[Problem to work on]
Keep the pictures out. Copy every line of the listing exactly.

[Supplied material]
########################################
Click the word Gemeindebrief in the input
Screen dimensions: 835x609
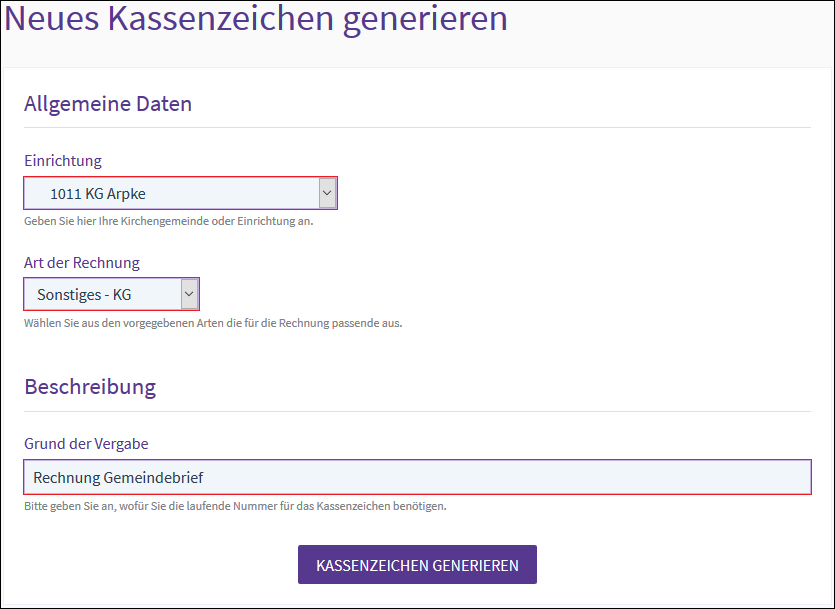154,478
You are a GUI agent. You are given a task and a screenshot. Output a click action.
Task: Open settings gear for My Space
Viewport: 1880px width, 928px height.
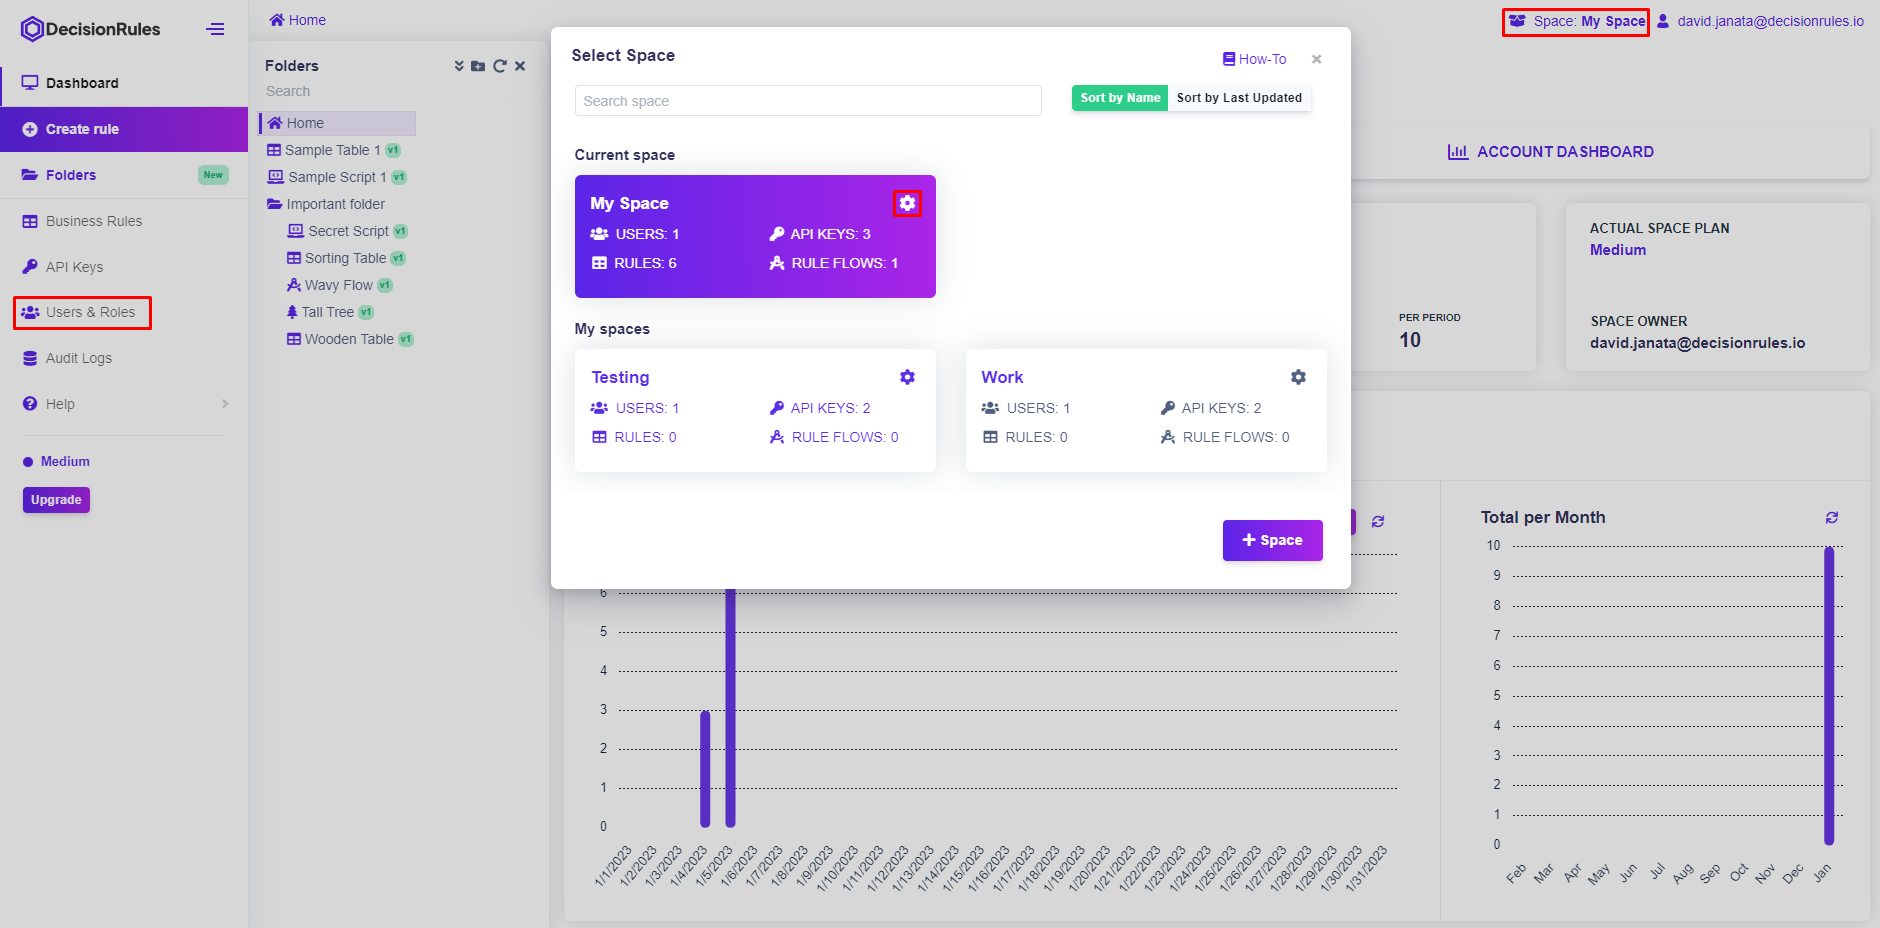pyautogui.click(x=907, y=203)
########################################
[Solution to this task]
Click the word Gemeindebrief in the input
Screen dimensions: 835x609
154,478
You are a GUI agent. You are given a task and a screenshot. Output a click action.
Task: Open settings gear for My Space
Viewport: 1880px width, 928px height.
pyautogui.click(x=907, y=203)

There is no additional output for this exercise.